**Given exercise**
Recast the lines below as a Markdown table with two columns, "Row" and "Line Text". Number the rows in order, and omit any blank lines.
------------------------------------------------------------------------
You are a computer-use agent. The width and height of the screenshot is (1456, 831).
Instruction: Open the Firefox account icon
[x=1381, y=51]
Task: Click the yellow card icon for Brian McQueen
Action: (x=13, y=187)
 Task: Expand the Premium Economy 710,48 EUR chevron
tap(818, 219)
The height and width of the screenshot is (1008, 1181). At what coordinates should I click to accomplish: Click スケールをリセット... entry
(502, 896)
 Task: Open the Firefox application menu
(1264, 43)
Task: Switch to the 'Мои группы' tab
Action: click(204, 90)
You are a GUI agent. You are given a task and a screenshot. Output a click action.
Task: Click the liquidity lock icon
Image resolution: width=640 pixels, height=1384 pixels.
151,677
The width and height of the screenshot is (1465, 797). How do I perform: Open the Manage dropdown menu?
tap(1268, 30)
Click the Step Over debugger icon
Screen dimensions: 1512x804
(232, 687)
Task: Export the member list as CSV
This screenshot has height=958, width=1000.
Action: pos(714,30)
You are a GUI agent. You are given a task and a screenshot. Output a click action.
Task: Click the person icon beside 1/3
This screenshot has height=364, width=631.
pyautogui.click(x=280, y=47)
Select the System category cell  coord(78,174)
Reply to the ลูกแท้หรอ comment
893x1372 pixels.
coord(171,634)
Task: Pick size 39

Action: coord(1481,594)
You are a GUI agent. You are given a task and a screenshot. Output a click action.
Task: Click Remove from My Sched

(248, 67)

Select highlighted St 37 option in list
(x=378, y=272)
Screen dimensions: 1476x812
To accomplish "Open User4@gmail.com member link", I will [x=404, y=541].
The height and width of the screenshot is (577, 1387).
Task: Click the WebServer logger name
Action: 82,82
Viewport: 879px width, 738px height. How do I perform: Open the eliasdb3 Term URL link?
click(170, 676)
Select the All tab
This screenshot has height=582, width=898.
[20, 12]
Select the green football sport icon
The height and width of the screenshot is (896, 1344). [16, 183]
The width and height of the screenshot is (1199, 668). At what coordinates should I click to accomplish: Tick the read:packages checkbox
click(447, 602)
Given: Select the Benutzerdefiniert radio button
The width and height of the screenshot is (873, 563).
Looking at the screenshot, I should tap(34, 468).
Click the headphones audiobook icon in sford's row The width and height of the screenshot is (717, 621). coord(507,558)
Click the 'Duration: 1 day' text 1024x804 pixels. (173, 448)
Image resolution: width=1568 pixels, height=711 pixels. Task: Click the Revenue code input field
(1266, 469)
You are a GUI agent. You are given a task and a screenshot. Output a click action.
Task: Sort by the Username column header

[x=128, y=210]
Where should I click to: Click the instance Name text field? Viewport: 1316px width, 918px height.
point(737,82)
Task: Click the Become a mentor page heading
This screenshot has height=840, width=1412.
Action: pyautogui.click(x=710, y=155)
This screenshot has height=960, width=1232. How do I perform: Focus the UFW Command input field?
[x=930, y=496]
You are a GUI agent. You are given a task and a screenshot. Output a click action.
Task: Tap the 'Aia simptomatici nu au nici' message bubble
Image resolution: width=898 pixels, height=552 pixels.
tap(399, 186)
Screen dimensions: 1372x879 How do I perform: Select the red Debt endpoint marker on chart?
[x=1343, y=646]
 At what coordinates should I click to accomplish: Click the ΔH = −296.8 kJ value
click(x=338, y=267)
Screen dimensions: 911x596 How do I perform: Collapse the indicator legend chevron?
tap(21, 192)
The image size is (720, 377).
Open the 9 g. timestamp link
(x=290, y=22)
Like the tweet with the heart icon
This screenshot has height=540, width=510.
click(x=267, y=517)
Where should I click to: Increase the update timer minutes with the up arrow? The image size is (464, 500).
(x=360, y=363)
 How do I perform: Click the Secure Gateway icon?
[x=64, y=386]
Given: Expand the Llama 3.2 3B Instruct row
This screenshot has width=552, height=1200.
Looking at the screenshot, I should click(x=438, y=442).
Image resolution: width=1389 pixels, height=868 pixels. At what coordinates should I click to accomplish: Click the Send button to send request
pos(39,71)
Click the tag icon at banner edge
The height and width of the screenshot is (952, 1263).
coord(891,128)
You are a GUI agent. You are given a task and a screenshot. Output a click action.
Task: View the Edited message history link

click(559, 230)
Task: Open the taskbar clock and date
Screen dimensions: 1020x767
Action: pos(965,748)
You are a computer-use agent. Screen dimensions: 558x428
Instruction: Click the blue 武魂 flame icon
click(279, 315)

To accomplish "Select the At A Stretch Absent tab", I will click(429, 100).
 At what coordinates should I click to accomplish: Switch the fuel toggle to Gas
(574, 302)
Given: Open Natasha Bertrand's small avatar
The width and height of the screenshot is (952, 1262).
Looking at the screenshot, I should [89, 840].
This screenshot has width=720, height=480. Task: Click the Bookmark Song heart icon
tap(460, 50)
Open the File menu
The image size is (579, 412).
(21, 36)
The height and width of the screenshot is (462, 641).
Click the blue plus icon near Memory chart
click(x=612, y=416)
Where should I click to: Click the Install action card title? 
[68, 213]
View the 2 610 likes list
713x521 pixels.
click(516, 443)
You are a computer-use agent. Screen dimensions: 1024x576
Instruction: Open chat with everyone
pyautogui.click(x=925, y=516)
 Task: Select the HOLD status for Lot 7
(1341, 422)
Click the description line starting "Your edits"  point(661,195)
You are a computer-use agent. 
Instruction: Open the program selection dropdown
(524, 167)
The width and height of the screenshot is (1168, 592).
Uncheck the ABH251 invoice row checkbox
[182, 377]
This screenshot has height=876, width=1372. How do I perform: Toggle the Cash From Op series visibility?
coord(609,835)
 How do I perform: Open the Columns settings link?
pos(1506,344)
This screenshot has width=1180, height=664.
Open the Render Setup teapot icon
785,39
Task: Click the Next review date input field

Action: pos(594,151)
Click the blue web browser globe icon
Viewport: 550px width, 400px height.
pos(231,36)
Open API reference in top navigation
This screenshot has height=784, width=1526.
------------------------------------------------------------------------
**Written response**
| Row | Line Text |
|---|---|
| 1 | You are a computer-use agent. The width and height of the screenshot is (1456, 831). |
| 2 | Instruction: Open the Firefox account icon |
| 3 | [x=1381, y=51] |
| 4 | Task: Click the yellow card icon for Brian McQueen |
| 5 | Action: (x=13, y=187) |
| 6 |  Task: Expand the Premium Economy 710,48 EUR chevron |
| 7 | tap(818, 219) |
| 8 | The height and width of the screenshot is (1008, 1181). At what coordinates should I click to accomplish: Click スケールをリセット... entry |
| 9 | (502, 896) |
| 10 |  Task: Open the Firefox application menu |
| 11 | (1264, 43) |
| 12 | Task: Switch to the 'Мои группы' tab |
| 13 | Action: click(204, 90) |
| 14 | You are a GUI agent. You are given a task and a screenshot. Output a click action. |
| 15 | Task: Click the liquidity lock icon |
| 16 | Image resolution: width=640 pixels, height=1384 pixels. |
| 17 | 151,677 |
| 18 | The width and height of the screenshot is (1465, 797). How do I perform: Open the Manage dropdown menu? |
| 19 | tap(1268, 30) |
| 20 | Click the Step Over debugger icon |
| 21 | Screen dimensions: 1512x804 |
| 22 | (232, 687) |
| 23 | Task: Export the member list as CSV |
| 24 | This screenshot has height=958, width=1000. |
| 25 | Action: pos(714,30) |
| 26 | You are a GUI agent. You are given a task and a screenshot. Output a click action. |
| 27 | Task: Click the person icon beside 1/3 |
| 28 | This screenshot has height=364, width=631. |
| 29 | pyautogui.click(x=280, y=47) |
| 30 | Select the System category cell  coord(78,174) |
| 31 | Reply to the ลูกแท้หรอ comment |
| 32 | 893x1372 pixels. |
| 33 | coord(171,634) |
| 34 | Task: Pick size 39 |
| 35 | Action: coord(1481,594) |
| 36 | You are a GUI agent. You are given a task and a screenshot. Output a click action. |
| 37 | Task: Click Remove from My Sched |
| 38 | (248, 67) |
| 39 | Select highlighted St 37 option in list |
| 40 | (x=378, y=272) |
| 41 | Screen dimensions: 1476x812 |
| 42 | To accomplish "Open User4@gmail.com member link", I will [x=404, y=541]. |
| 43 | The height and width of the screenshot is (577, 1387). |
| 44 | Task: Click the WebServer logger name |
| 45 | Action: 82,82 |
| 46 | Viewport: 879px width, 738px height. How do I perform: Open the eliasdb3 Term URL link? |
| 47 | click(170, 676) |
| 48 | Select the All tab |
| 49 | This screenshot has height=582, width=898. |
| 50 | [20, 12] |
| 51 | Select the green football sport icon |
| 52 | The height and width of the screenshot is (896, 1344). [16, 183] |
| 53 | The width and height of the screenshot is (1199, 668). At what coordinates should I click to accomplish: Tick the read:packages checkbox |
| 54 | click(447, 602) |
| 55 | Given: Select the Benutzerdefiniert radio button |
| 56 | The width and height of the screenshot is (873, 563). |
| 57 | Looking at the screenshot, I should tap(34, 468). |
| 58 | Click the headphones audiobook icon in sford's row The width and height of the screenshot is (717, 621). coord(507,558) |
| 59 | Click the 'Duration: 1 day' text 1024x804 pixels. (173, 448) |
| 60 | Image resolution: width=1568 pixels, height=711 pixels. Task: Click the Revenue code input field |
| 61 | (1266, 469) |
| 62 | You are a GUI agent. You are given a task and a screenshot. Output a click action. |
| 63 | Task: Sort by the Username column header |
| 64 | [x=128, y=210] |
| 65 | Where should I click to: Click the instance Name text field? Viewport: 1316px width, 918px height. |
| 66 | point(737,82) |
| 67 | Task: Click the Become a mentor page heading |
| 68 | This screenshot has height=840, width=1412. |
| 69 | Action: pyautogui.click(x=710, y=155) |
| 70 | This screenshot has height=960, width=1232. How do I perform: Focus the UFW Command input field? |
| 71 | [x=930, y=496] |
| 72 | You are a GUI agent. You are given a task and a screenshot. Output a click action. |
| 73 | Task: Tap the 'Aia simptomatici nu au nici' message bubble |
| 74 | Image resolution: width=898 pixels, height=552 pixels. |
| 75 | tap(399, 186) |
| 76 | Screen dimensions: 1372x879 How do I perform: Select the red Debt endpoint marker on chart? |
| 77 | [x=1343, y=646] |
| 78 |  At what coordinates should I click to accomplish: Click the ΔH = −296.8 kJ value |
| 79 | click(x=338, y=267) |
| 80 | Screen dimensions: 911x596 How do I perform: Collapse the indicator legend chevron? |
| 81 | tap(21, 192) |
| 82 | The image size is (720, 377). |
| 83 | Open the 9 g. timestamp link |
| 84 | (x=290, y=22) |
| 85 | Like the tweet with the heart icon |
| 86 | This screenshot has height=540, width=510. |
| 87 | click(x=267, y=517) |
| 88 | Where should I click to: Increase the update timer minutes with the up arrow? The image size is (464, 500). |
| 89 | (x=360, y=363) |
| 90 |  How do I perform: Click the Secure Gateway icon? |
| 91 | [x=64, y=386] |
| 92 | Given: Expand the Llama 3.2 3B Instruct row |
| 93 | This screenshot has width=552, height=1200. |
| 94 | Looking at the screenshot, I should click(x=438, y=442). |
| 95 | Image resolution: width=1389 pixels, height=868 pixels. At what coordinates should I click to accomplish: Click the Send button to send request |
| 96 | pos(39,71) |
| 97 | Click the tag icon at banner edge |
| 98 | The height and width of the screenshot is (952, 1263). |
| 99 | coord(891,128) |
| 100 | You are a GUI agent. You are given a task and a screenshot. Output a click action. |
| 101 | Task: View the Edited message history link |
| 102 | click(559, 230) |
| 103 | Task: Open the taskbar clock and date |
| 104 | Screen dimensions: 1020x767 |
| 105 | Action: pos(965,748) |
| 106 | You are a computer-use agent. Screen dimensions: 558x428 |
| 107 | Instruction: Click the blue 武魂 flame icon |
| 108 | click(279, 315) |
| 109 | To accomplish "Select the At A Stretch Absent tab", I will click(429, 100). |
| 110 |  At what coordinates should I click to accomplish: Switch the fuel toggle to Gas |
| 111 | (574, 302) |
| 112 | Given: Open Natasha Bertrand's small avatar |
| 113 | The width and height of the screenshot is (952, 1262). |
| 114 | Looking at the screenshot, I should [89, 840]. |
| 115 | This screenshot has width=720, height=480. Task: Click the Bookmark Song heart icon |
| 116 | tap(460, 50) |
| 117 | Open the File menu |
| 118 | The image size is (579, 412). |
| 119 | (21, 36) |
| 120 | The height and width of the screenshot is (462, 641). |
| 121 | Click the blue plus icon near Memory chart |
| 122 | click(x=612, y=416) |
| 123 | Where should I click to: Click the Install action card title?  |
| 124 | [68, 213] |
| 125 | View the 2 610 likes list |
| 126 | 713x521 pixels. |
| 127 | click(516, 443) |
| 128 | You are a computer-use agent. Screen dimensions: 1024x576 |
| 129 | Instruction: Open chat with everyone |
| 130 | pyautogui.click(x=925, y=516) |
| 131 |  Task: Select the HOLD status for Lot 7 |
| 132 | (1341, 422) |
| 133 | Click the description line starting "Your edits"  point(661,195) |
| 134 | You are a computer-use agent.  |
| 135 | Instruction: Open the program selection dropdown |
| 136 | (524, 167) |
| 137 | The width and height of the screenshot is (1168, 592). |
| 138 | Uncheck the ABH251 invoice row checkbox |
| 139 | [182, 377] |
| 140 | This screenshot has height=876, width=1372. How do I perform: Toggle the Cash From Op series visibility? |
| 141 | coord(609,835) |
| 142 |  How do I perform: Open the Columns settings link? |
| 143 | pos(1506,344) |
| 144 | This screenshot has width=1180, height=664. |
| 145 | Open the Render Setup teapot icon |
| 146 | 785,39 |
| 147 | Task: Click the Next review date input field |
| 148 | Action: pos(594,151) |
| 149 | Click the blue web browser globe icon |
| 150 | Viewport: 550px width, 400px height. |
| 151 | pos(231,36) |
| 152 | Open API reference in top navigation |
| 153 | This screenshot has height=784, width=1526. |